There are some smells that all of us have a visceral dislike of, some people hate boxwood with its pungent slightly cat pee odor. Others love it and have all sorts of happily associated memories of parks, gardens and playgrounds triggered by boxwood. Eau Illuminee from Parfums Delrae is said to feature boxwood as part of the sensory landscape of San Francisco. Then again some people love the scent of cumin while for others cumin (especially detectable in the revamped Femme from Rochas or old Alpona from Caron) can put off a lot of people who only smell sweat and stale takeaway curries. Even roses can be controversial, although most of us love them. Anne of Austria (Louis the XIV’s Mum) so hated them that reportedly she couldn’t stand to see a rose in a painting and who knows what happened when she spotted one in a vase…*
The Queen’s reaction was a bit extreme, but it’s true nevertheless that most of the people in this world have a smell they just can’t endure, and sometimes it’s one that many of the planet’s other inhabitants adore. I used to loathe the smell of cooked cauliflower. Who knows why? I just did which was unfortunate because that was one of my husband’s favorite foods. Eventually I got over the cauliflower aversion, but only by dint of
experimentation with soups. Cauliflower cheese is still quite beyond me.**
In perfume the smell of synthetic melons is one I really hate, so much so that I would throw out bottles of shampoo scented with whatever it was that mimicked melon. When I got around to wearing le Parfum de Therese last summer the famous melon note made it impossible for me to adopt as a fragrance. Even the smell of ripe melons is no great favorite of mine. The smell is very pungent and one ripe melon can really advertise that it’s time to chill said melon and get out the prosciutto pronto.

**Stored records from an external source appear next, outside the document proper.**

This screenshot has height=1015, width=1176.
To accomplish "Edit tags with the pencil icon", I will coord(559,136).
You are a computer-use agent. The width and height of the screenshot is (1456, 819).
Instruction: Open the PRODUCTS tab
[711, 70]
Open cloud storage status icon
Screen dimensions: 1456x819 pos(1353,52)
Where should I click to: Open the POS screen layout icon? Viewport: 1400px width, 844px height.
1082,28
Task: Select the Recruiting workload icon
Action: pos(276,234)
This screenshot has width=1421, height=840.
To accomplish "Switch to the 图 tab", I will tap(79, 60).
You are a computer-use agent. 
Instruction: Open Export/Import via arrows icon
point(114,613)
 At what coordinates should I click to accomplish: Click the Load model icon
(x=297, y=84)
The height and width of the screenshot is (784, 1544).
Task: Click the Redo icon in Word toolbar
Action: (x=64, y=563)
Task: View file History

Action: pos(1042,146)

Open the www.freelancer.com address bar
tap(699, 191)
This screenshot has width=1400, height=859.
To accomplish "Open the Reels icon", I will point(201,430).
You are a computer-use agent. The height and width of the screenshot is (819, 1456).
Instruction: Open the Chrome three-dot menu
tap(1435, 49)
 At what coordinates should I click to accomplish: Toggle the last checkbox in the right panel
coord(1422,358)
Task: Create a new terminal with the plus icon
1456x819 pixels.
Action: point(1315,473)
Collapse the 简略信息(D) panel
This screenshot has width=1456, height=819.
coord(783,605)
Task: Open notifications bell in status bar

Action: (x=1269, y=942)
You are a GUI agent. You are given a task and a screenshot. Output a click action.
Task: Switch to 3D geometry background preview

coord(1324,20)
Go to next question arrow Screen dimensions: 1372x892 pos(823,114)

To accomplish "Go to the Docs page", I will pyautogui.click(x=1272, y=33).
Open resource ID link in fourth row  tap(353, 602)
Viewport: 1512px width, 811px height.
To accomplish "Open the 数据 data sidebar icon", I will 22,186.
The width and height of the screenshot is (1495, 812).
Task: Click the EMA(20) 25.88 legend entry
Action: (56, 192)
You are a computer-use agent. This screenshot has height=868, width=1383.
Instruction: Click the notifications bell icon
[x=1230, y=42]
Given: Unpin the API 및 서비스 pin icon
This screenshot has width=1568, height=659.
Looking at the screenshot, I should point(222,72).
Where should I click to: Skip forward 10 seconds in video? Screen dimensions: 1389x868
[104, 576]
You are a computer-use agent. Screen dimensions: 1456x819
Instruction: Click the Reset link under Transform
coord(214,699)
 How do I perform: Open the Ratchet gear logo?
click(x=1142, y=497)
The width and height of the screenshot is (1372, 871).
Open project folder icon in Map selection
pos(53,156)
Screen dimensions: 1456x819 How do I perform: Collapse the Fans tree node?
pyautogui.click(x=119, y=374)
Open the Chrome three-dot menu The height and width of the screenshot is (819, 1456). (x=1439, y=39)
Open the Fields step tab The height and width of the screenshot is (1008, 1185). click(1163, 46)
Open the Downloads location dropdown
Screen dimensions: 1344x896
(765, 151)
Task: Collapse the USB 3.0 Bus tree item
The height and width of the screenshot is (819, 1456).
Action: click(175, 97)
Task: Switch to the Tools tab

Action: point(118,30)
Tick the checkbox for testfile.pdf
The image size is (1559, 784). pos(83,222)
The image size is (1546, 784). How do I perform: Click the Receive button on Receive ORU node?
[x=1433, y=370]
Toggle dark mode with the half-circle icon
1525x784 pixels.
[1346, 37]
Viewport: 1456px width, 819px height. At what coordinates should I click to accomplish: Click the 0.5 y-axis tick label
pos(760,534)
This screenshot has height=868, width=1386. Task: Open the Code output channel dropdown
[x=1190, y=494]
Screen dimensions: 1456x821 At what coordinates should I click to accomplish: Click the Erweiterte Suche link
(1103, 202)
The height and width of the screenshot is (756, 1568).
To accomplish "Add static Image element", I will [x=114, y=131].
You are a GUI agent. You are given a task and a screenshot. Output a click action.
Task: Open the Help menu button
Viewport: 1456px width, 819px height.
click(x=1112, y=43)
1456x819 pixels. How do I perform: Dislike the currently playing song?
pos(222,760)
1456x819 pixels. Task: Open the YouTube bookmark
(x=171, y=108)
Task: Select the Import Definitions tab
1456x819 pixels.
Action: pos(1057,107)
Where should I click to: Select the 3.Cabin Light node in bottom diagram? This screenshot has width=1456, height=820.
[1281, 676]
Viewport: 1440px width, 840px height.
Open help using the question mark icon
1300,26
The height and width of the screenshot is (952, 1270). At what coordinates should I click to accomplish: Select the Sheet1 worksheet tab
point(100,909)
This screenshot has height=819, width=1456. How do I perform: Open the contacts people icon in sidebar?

I have changed my mind about smells that I once hated. The most marked case is cumin. I used to get that sweat odor and dislike the note. I mean I can and do produce my own sweat fairly copiously and so saw very little reason why cumin was going to enhance anything by smelling more sweaty. That was big time counter-intuitive.
I have come around though, and find the cumin in Alpona a very good counterpoint to the galbanum and rose accord that is the basis of that Caron minor classic. I’ve smelled versions of Alpona that downplayed the cumin and frankly, they were not as good. I’ve even come to like heavy cumin frags such as Vetyver from Parfums de Nicolai which has a big wallop of cumin in the heart, so expansive I doubted I could ever get past but surprisingly I ‘ve come to like the note.
Perhaps melon is more than I can absorb, but this makes me think that our tastes really do evolve over time with scent, and what you end up with in a wardrobe may not be what you started out with.
What scents have you changed your mind about over time, and which perfume persuaded you to like what you’d previously detested- if any?
* I got this odd story from The Welcoming Garden by Allen Lacy.
**Actually I made my very first cauliflower cheese two nights ago and my daughter remarked that it smelled like,” very salty garbage” which shows perhaps that aversions are hereditary and that adolescents seldom see much point in tact.